To mitigate this type of added risk, besides knowing what it is that I download and knowing where I download it from, I always make sure that my Firefox Portable browser is running under the supervision of Sandboxie-Plus in a clean sandbox. In my case that would be the DefaultBox, as the Forced Folders feature of Sandboxie-Plus is what I use to achieve this. To clean this sandbox, I wrote a separate script that I can run via a shortcut on my Windows 10 Taskbar Toolbar on Windows 11. So, thanks to EP, it takes only a single mouseclick to clean the sandbox on Windows 11.

In short, on those rare occasions when I need to download ep_setup.exe through my browser again, it actually gets downloaded to a path that is inside my sandbox, and, I didn't include that one in the code I posted above, as I wanted to avoid confusing those who might be unfamiliar with Sandboxie-Plus and its Quick Recovery feature. So, here's my other filepath: %SystemDrive%\Sandbox\%UserName%\DefaultBox\user\current\Downloads\ep_setup.exe

[pyrates999]

Thank you for the explanation.

I would explain exactly what your powershell script does and list all the directories and direct paths to files that are being excluded from windows defender.

[plofhaan]

@pyrates999 It's pretty self-explanatory IMO. It checks for Admin priviliges first, then runs the Add-MpPreference Cmdlet with the -ExclusionPath option to add the path exclusions to Windows Security by defining them in a string array with the array sub-expression operator, @( ... ). As it is a Powershell oneliner that needs to be run from the command line or within a batch script, the command line or batch interpreter expands the environment variables. So, in a command window, you can simply verify it like this: echo.&echo '%AppData%\ExplorerPatcher','%ProgramFiles%\ExplorerPatcher\ep_setup.exe','%LocalAppData%\Temp\ep_setup.exe','%UserProfile%\Downloads\ep_setup.exe','%WinDir%\dxgi.dll' Or, alternatively, powershell -ep bypass -c @('%AppData%\ExplorerPatcher','%ProgramFiles%\ExplorerPatcher\ep_setup.exe','%LocalAppData%\Temp\ep_setup.exe','%UserProfile%\Downloads\ep_setup.exe','%WinDir%\dxgi.dll')

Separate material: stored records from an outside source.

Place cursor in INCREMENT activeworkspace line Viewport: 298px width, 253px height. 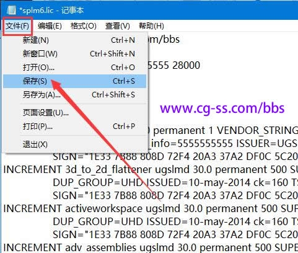151,208
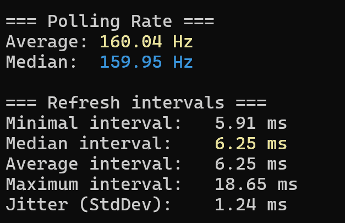
Task: Click the Polling Rate section header
Action: tap(110, 22)
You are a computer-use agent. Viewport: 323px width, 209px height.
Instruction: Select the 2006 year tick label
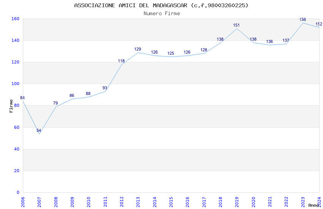click(x=23, y=202)

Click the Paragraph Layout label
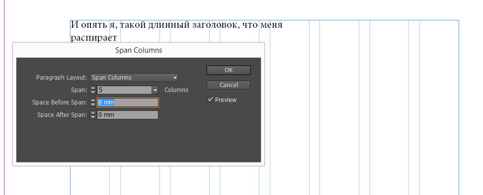tap(62, 78)
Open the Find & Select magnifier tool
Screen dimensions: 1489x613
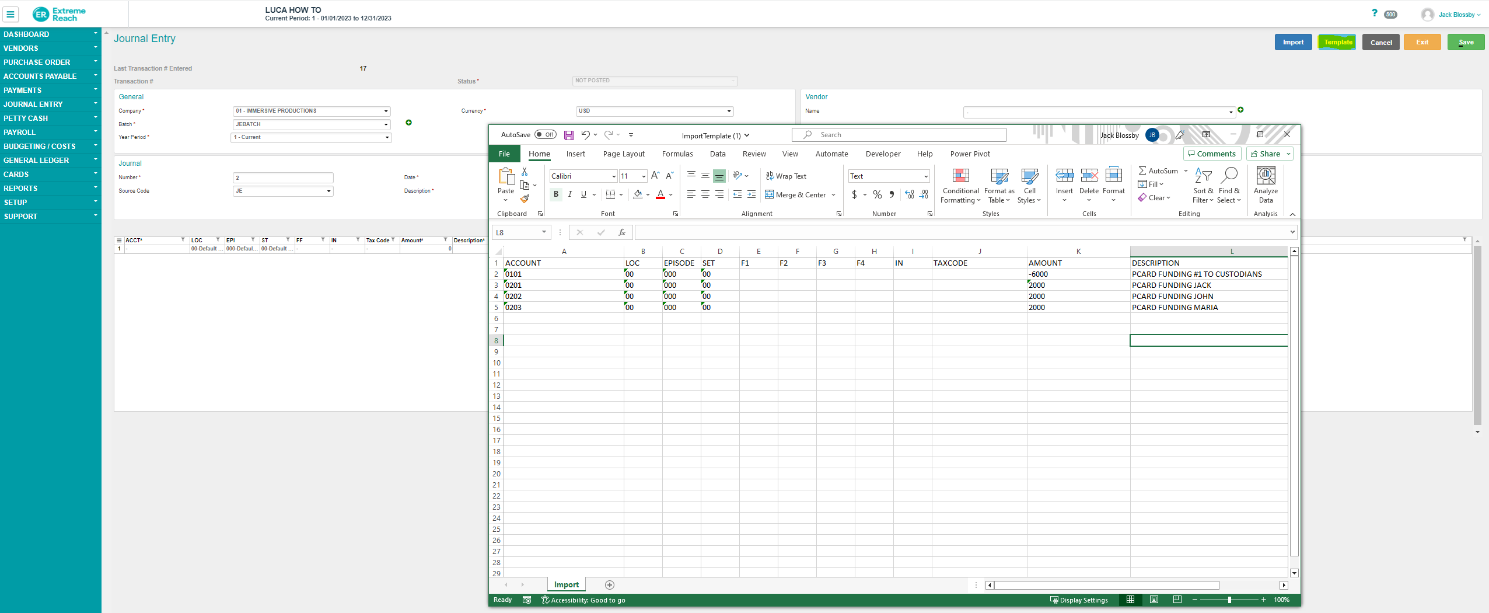(1229, 176)
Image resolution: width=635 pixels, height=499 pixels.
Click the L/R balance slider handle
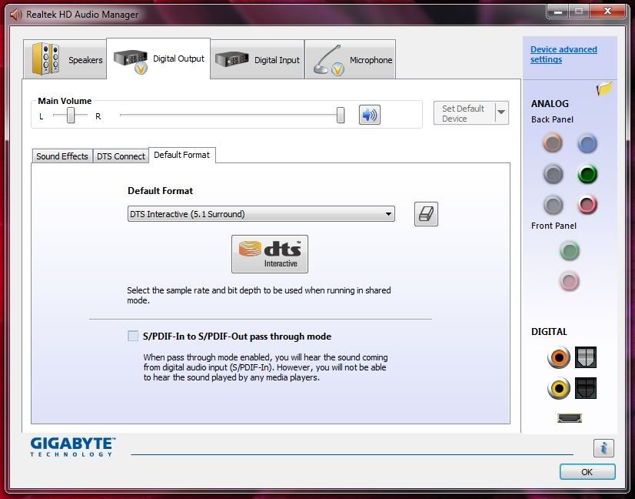tap(71, 116)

To get a list of all path exclusions you currently have in Windows Security: powershell -ep bypass -c if([Security.Principal.WindowsIdentity]::GetCurrent().Groups -contains 'S-1-5-32-544'){(Get-MpPreference).ExclusionPath}else{'Please run with Administrator privileges.'}

To get a list of those specific path exclusions that you have specified in the array, but are currently not present in Windows Security: powershell -ep bypass -c if([Security.Principal.WindowsIdentity]::GetCurrent().Groups -contains 'S-1-5-32-544'){$a=@('%AppData%\ExplorerPatcher','%ProgramFiles%\ExplorerPatcher\ep_setup.exe','%LocalAppData%\Temp\ep_setup.exe','%UserProfile%\Downloads\ep_setup.exe','%WinDir%\dxgi.dll');$b=(Get-MpPreference).ExclusionPath;$c=($a^|Where-Object{$b -notcontains $_ });if($c.Length -eq 0){'All these path exclusions are present in Windows Security.'}else{'The following path exclusions are absent from Windows Security:';$c}}else{'Please run with Administrator privileges.'}

[pyrates999]

For those of us not as familiar with powershell as you are, thank you for the explanation. Not everyone on here knows powershell like you do.